Monday, Jan. 29, 2001
Life In The Margins
By Roger Rosenblatt
Once I borrowed a book of essays called The Immediate Experience, by the cultural critic Robert Warshow WHO HE? from an old and learned friend. HE'S LEARNED, SO YOU'RE LEARNED? My friend had so thoroughly marked up the text that his annotations constituted a parallel text of its own, consisting of his annoyances, approvals, elaborations, questions and challenges. SO? [Warshow is famous, you jerk!]
Some passages were underlined in black ink, some in blue magic marker, some in green, some in thick red. There were solid red and green arrows pointing from one paragraph to another. RED AND GREEN = STOP AND GO? There were equal signs followed by pithy interpretations. PITHY YET! Words such as key and why? were written alongside certain sentences. YES, YES, GET TO IT! I had borrowed one book and was reading two. INTERESTING--MAYBE. [I HATE PEOPLE WHO DO THIS]

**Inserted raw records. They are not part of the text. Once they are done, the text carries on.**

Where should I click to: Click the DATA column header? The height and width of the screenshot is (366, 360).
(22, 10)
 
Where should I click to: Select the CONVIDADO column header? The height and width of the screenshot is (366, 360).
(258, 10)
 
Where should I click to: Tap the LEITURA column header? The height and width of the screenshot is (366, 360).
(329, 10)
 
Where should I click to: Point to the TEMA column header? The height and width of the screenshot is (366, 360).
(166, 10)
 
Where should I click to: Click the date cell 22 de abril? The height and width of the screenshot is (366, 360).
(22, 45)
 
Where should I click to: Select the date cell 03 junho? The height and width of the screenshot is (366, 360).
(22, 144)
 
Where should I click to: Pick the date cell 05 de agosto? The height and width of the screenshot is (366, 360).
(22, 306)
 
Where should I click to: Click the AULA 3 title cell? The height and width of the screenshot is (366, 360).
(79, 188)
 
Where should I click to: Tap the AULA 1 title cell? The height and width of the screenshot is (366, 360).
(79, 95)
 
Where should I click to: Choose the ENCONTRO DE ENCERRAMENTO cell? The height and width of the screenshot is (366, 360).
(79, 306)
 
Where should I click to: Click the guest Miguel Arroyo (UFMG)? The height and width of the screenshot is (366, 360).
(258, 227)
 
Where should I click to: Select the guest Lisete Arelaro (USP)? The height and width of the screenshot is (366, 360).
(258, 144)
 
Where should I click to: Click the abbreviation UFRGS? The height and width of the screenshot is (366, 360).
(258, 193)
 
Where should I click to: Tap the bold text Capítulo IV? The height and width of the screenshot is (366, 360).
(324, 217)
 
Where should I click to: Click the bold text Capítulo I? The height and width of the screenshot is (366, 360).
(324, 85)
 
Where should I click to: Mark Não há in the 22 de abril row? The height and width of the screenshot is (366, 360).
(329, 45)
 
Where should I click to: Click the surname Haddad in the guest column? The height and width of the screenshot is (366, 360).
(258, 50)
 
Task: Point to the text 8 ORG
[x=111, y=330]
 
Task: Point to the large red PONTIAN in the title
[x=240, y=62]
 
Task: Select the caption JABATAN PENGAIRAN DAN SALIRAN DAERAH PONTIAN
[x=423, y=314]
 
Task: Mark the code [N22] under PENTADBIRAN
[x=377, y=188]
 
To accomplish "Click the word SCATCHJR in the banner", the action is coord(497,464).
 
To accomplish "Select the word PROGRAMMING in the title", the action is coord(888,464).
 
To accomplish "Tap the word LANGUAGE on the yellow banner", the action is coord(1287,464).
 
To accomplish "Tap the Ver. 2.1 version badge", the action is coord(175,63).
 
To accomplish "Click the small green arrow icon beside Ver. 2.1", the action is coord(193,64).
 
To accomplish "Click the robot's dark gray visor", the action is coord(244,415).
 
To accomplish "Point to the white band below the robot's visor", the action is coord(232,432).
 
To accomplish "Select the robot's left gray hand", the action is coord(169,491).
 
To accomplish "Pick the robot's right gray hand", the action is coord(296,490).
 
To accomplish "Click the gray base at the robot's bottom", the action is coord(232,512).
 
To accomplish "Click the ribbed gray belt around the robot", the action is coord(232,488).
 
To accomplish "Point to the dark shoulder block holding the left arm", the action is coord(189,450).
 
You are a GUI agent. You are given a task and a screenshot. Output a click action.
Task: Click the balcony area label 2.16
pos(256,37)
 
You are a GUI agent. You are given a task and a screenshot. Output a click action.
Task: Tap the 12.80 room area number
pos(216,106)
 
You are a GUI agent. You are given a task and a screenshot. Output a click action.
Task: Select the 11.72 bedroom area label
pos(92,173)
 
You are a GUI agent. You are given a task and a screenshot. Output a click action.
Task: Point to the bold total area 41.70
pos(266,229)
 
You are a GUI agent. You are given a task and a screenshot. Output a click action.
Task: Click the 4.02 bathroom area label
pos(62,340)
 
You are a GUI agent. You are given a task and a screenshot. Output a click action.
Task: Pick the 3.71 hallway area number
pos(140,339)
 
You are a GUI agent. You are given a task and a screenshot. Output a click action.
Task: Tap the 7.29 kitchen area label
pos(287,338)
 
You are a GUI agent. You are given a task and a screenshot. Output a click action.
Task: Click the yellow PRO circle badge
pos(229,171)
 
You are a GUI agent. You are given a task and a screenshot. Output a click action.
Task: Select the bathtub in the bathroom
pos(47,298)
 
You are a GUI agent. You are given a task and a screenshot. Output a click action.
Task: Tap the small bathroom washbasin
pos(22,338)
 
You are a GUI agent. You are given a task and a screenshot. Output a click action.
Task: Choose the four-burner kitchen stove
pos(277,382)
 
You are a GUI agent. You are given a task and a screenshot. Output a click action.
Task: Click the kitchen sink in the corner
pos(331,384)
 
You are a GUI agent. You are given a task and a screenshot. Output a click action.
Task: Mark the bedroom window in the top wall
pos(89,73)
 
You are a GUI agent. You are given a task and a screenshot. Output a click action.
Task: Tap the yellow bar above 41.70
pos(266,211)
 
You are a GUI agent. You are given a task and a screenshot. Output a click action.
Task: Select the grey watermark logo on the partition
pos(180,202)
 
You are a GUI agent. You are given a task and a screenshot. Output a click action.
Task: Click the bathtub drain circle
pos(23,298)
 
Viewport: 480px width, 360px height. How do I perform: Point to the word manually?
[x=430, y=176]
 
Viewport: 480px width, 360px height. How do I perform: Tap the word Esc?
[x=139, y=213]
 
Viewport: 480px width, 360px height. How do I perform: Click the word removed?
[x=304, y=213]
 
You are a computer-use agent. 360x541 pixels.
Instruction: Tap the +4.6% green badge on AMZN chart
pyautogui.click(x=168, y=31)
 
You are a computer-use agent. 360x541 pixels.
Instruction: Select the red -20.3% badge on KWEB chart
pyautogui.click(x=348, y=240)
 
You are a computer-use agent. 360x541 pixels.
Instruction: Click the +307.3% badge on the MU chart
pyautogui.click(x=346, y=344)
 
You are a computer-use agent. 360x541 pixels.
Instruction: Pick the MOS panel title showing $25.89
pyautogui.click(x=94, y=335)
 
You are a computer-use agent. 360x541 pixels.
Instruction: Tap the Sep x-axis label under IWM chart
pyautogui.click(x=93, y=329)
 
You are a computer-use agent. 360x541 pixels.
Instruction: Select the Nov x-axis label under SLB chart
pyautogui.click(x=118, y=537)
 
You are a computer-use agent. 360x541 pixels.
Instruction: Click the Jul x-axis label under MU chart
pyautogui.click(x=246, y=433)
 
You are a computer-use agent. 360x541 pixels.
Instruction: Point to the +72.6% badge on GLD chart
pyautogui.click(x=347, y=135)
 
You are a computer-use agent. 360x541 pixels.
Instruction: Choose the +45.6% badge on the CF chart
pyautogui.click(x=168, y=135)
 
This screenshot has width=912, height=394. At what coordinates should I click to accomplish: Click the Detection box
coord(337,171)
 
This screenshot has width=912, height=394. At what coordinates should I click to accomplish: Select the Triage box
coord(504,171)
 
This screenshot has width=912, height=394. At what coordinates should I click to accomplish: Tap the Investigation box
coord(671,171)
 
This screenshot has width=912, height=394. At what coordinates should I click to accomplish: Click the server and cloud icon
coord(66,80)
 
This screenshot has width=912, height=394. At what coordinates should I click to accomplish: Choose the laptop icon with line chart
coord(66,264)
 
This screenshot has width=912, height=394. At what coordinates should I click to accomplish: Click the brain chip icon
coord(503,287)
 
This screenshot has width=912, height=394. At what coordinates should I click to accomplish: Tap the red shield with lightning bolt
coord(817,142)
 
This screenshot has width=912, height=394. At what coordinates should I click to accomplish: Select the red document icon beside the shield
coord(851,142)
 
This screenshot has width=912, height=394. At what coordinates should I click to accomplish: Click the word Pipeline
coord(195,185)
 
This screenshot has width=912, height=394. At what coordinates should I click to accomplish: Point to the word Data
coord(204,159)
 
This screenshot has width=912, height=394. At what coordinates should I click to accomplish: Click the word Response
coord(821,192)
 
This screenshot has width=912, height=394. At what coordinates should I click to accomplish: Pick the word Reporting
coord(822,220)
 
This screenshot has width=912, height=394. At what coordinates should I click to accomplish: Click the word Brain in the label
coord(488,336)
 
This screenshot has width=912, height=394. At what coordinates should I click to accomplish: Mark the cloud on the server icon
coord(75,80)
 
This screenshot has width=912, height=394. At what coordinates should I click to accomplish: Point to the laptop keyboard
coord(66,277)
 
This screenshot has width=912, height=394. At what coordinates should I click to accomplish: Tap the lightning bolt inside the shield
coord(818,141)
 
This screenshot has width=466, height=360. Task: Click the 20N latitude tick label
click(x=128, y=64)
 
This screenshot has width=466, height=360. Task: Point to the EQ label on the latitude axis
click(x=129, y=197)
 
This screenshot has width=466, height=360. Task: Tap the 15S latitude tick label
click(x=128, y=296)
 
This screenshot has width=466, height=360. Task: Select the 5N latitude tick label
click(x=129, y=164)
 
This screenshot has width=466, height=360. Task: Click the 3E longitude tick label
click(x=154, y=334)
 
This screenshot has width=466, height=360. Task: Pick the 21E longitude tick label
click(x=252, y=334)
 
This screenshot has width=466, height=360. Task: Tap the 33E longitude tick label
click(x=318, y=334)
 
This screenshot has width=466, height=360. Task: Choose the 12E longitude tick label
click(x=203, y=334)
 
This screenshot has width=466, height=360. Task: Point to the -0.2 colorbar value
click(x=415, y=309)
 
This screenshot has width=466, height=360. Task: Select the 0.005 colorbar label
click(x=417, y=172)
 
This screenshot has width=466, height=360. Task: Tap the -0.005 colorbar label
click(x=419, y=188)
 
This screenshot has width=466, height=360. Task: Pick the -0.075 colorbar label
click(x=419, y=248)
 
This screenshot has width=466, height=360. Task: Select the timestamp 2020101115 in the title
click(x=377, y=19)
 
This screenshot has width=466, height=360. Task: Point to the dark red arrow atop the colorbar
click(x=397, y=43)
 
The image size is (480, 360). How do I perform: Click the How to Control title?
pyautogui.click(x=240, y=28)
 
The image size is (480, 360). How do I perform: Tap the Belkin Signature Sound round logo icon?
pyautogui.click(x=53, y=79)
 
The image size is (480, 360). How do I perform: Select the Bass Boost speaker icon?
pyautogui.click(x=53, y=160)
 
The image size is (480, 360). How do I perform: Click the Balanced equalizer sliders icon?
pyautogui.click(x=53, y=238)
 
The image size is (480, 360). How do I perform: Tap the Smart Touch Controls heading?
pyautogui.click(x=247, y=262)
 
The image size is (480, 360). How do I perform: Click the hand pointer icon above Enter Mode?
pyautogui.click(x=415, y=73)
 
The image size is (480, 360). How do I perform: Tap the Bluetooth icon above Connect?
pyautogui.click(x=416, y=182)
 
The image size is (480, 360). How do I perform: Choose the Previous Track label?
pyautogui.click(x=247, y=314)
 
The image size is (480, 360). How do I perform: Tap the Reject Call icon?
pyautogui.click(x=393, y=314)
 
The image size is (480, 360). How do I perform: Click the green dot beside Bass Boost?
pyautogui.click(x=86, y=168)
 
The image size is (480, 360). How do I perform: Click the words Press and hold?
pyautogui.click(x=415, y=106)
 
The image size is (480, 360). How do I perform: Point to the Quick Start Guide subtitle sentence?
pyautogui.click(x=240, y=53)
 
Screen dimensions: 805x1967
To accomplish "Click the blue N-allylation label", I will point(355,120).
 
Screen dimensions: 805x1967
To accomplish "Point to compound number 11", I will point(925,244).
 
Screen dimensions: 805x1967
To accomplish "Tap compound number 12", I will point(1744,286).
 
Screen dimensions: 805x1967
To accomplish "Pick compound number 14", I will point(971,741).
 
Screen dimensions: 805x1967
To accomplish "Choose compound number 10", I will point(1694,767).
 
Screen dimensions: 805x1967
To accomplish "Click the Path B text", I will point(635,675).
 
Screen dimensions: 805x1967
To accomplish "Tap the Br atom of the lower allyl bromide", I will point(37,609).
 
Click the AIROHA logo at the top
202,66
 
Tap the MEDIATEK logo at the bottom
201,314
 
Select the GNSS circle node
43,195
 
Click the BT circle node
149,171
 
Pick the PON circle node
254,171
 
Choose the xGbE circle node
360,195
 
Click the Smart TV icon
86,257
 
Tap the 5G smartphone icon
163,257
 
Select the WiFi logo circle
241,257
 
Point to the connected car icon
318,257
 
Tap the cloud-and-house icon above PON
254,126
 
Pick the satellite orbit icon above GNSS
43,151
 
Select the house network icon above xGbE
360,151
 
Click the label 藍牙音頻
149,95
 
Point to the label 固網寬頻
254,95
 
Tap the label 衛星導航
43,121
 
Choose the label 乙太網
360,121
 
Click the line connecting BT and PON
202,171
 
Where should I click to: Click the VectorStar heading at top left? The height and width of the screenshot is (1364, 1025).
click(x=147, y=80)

The subject AS IF WE HADN'T GUESSED is marginalia--the notes one makes in response to something, usually in books. A forthcoming book called Marginalia WHAT ELSE?, by H.J. Jackson (Yale University Press), deals exclusively with the marginalia in books, but it also suggests the wider subject of how the mind works generally. [MARGERINEALIA?]
Every thought breeds an internal commentary, a counterthought NOT ALWAYS, some elaboration on the initial matter. Every action taken incurs an inner comment. EVERY ACTION? Everything we are is under continual revision. We even live in the margins of one another's lives. PROVE IT! That is, in a sense, Boswell was the marginalia to Dr. Johnson's life, which would not have been celebrated had there been no work in the margins. DIDN'T J. HAVE A LIFE WITHOUT B.? [Obligatory Dr. Johnson reference]
But the major premise of marginalia is that life is infinitely adjustable. As soon as a work comes under someone else's scrutiny, up rises the impulse to correct, enlarge, destroy.
One might go so far as to say marginalia reveal the human desire not to accept finality. BE CAREFUL! The idea of ghosts, or heaven, may be our marginalia on death. GIVE ME A BREAK! [GIVE ME A BREAK!]
It was interesting to learn from Jackson's book ON WHICH THIS ESSAY IS MARGINALIA, I SUPPOSE, that friends would deliberately lend Coleridge their books, knowing he would mark them up endlessly. Thus, the lenders would be getting back a book improved by Coleridge. [Unless Coleridge were high on drugs]
Other writers known for their relentless annotations were Horace Walpole, Charles Darwin, Thomas Macaulay and William Blake. I LOVE BLAKE. [I don't!] But quality that high is rare. We take a book out of the library and read the marginalia, often surly and stupid, of anonymous strangers. THANKS A HEAP! The fun, though, is to respond to them, by which we perpetuate the argument and extend the text. BACK TO HIS THESIS, AT LAST? [you're welcome]
Or, one can simply respond to the language and doodle: thesis, Croesus, Jesus. JESUS!
And this practice goes way beyond reading. I sit and watch some political commentator on television and write in the margins of the air. DOES ANYONE KNOW WHAT'S GOING ON IN THIS COUNTRY? An acquaintance slithers into some self-aggrandizing prevarication. I write, LIAR! A nice, honest moment occurs in the new, good movie Traffic when the U.S. drug czar, Michael Douglas, falters in the middle of a false and insincere speech, and you can see his conscience writing marginalia on his claptrap. [If Catherine Zeta-Jones changed her name to Rita and married Derek Jeter, would she be Rita Zeta-Jeter?]
Marginalia create the presence of more than one voice at a time SEE COMPUTER MESSAGES, and this cacophony simulates the ways our minds work. The difference between thought and speech--the inchoate mess in our minds as opposed to the crispy words that emerge--suggests that we live with a number of voices at once. SPOOKY! If we really wanted to get spooky about it, we might wonder how to tell the texts of our lives from the margins. [Give it a rest]
What I am writing at this moment may be the marginalia to feelings of loss and pain that do not appear in the sentence. The feelings of loss and pain may constitute the text of my life for which all sentences, written or spoken, create a defense or rebuke.
The point AT LAST is that whatever is put in the margins in some way enhances the center by deflating certainty and that this infinite operation makes up who we are. For example, I may have got everything in this essay all wrong. NO KIDDING! I may have got my life all wrong. DON'T MAKE ME CRY! And so I may have to start all over again and fill up the margins YOU'RE RUNNING OUT OF SPACE until I run out of space. [FOR THIS I CANCELLED MY SUBSCRIPTION TO MEN'S HEALTH?]